**Data excerpts**
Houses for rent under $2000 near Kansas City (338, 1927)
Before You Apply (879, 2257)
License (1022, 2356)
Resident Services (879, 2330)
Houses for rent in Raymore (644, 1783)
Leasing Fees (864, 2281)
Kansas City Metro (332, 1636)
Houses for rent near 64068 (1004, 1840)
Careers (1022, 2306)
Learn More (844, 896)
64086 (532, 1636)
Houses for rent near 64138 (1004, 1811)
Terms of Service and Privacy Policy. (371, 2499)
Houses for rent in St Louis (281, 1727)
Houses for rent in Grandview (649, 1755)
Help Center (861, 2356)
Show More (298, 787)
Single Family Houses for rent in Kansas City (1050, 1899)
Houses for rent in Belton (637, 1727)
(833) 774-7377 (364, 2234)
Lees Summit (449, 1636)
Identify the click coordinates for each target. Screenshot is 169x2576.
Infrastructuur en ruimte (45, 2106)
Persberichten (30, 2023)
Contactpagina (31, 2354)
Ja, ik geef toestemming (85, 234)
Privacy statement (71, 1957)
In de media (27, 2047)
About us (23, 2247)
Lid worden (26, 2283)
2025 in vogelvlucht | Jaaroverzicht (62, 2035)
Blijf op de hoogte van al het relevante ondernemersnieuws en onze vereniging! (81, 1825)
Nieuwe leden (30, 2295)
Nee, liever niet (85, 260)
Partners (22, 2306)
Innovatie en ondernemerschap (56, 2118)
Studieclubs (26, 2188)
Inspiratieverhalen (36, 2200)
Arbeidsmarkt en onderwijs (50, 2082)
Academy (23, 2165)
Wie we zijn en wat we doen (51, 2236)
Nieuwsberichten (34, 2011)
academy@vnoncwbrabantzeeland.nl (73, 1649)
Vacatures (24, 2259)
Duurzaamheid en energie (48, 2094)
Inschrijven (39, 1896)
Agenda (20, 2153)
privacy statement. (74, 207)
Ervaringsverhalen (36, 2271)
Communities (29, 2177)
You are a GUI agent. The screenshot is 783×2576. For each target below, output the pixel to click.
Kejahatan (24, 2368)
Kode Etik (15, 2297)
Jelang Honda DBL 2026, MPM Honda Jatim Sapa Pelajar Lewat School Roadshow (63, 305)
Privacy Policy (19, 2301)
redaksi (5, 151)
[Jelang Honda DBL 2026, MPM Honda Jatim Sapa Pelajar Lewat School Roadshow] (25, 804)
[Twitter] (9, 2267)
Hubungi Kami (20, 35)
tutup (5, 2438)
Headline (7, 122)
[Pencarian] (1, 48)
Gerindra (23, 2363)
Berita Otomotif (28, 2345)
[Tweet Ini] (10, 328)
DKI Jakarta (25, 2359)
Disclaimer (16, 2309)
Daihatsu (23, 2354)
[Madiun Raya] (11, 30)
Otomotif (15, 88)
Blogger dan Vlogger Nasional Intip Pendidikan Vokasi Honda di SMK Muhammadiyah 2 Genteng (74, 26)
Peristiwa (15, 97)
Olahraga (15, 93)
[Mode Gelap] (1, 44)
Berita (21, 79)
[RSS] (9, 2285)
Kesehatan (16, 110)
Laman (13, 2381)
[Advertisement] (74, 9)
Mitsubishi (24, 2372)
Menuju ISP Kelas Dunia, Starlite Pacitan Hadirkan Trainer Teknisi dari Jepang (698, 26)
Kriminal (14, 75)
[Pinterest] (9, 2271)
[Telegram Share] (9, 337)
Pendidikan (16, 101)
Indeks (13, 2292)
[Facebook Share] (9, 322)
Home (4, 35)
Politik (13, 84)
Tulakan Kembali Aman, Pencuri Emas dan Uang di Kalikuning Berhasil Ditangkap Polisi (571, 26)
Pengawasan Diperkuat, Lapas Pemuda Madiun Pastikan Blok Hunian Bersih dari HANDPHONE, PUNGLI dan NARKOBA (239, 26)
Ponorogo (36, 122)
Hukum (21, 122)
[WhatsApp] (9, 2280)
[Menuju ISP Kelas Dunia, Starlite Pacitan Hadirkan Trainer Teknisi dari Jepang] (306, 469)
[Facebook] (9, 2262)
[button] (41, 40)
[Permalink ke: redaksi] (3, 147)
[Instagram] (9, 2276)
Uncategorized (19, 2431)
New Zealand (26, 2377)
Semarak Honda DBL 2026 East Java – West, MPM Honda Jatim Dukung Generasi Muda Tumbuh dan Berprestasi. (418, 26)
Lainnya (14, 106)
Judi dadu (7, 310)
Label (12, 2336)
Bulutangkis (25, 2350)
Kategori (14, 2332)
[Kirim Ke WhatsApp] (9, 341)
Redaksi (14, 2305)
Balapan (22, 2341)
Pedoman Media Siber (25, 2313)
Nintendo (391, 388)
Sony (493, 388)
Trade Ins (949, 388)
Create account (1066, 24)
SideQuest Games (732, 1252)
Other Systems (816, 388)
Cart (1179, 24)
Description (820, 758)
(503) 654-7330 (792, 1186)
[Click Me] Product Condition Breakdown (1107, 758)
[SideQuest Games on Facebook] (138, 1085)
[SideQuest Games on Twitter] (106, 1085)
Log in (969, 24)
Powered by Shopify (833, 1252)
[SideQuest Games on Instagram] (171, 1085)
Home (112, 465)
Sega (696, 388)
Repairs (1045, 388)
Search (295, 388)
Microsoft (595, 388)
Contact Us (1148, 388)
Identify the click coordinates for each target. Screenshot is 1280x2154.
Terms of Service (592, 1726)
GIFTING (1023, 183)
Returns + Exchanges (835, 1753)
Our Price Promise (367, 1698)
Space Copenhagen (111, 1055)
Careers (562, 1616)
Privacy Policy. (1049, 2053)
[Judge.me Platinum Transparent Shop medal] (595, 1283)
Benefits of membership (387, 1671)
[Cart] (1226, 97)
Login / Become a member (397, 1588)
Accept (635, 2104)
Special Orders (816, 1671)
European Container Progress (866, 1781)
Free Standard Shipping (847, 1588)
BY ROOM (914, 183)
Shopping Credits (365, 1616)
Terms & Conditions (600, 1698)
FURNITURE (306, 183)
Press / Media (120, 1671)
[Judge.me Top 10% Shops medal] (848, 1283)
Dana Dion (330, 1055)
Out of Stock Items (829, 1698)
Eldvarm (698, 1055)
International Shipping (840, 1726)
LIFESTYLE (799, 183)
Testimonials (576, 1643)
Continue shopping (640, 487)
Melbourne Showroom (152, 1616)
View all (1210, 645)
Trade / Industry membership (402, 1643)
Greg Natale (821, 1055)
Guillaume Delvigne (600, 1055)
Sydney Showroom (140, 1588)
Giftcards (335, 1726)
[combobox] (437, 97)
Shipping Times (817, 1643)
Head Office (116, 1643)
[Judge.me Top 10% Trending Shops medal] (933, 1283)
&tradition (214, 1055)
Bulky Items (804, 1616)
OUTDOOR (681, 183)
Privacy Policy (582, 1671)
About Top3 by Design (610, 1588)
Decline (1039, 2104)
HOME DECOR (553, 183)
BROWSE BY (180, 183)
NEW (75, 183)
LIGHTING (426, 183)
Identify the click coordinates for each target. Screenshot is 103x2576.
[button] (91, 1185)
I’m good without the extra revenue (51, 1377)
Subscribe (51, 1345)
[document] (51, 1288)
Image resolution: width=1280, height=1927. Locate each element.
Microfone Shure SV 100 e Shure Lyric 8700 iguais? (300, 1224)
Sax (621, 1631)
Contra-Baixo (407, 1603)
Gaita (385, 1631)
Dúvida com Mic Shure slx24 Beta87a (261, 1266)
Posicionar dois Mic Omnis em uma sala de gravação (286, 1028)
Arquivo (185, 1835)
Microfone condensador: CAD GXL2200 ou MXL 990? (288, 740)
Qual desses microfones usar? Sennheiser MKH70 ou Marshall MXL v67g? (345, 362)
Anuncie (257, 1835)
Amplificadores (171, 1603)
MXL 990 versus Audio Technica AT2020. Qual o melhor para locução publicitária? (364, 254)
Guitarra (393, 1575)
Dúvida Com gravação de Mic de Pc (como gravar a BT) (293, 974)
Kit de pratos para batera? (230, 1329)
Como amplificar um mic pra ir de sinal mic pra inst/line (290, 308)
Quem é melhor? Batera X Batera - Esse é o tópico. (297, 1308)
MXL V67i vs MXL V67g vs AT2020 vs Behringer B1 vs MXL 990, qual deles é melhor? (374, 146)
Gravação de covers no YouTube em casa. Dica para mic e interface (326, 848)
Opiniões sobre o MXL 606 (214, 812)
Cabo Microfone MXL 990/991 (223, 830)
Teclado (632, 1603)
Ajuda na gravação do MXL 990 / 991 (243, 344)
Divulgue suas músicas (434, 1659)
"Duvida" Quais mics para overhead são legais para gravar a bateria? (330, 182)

**Your instructions**
Give back, word for word, only the lines above from the line holding "[Judge.me Top 10% Shops medal] (848, 1283)" to the line holding "[combobox] (437, 97)", both included.

**Task output**
[Judge.me Top 10% Shops medal] (848, 1283)
Dana Dion (330, 1055)
Out of Stock Items (829, 1698)
Eldvarm (698, 1055)
International Shipping (840, 1726)
LIFESTYLE (799, 183)
Testimonials (576, 1643)
Continue shopping (640, 487)
Melbourne Showroom (152, 1616)
View all (1210, 645)
Trade / Industry membership (402, 1643)
Greg Natale (821, 1055)
Guillaume Delvigne (600, 1055)
Sydney Showroom (140, 1588)
Giftcards (335, 1726)
[combobox] (437, 97)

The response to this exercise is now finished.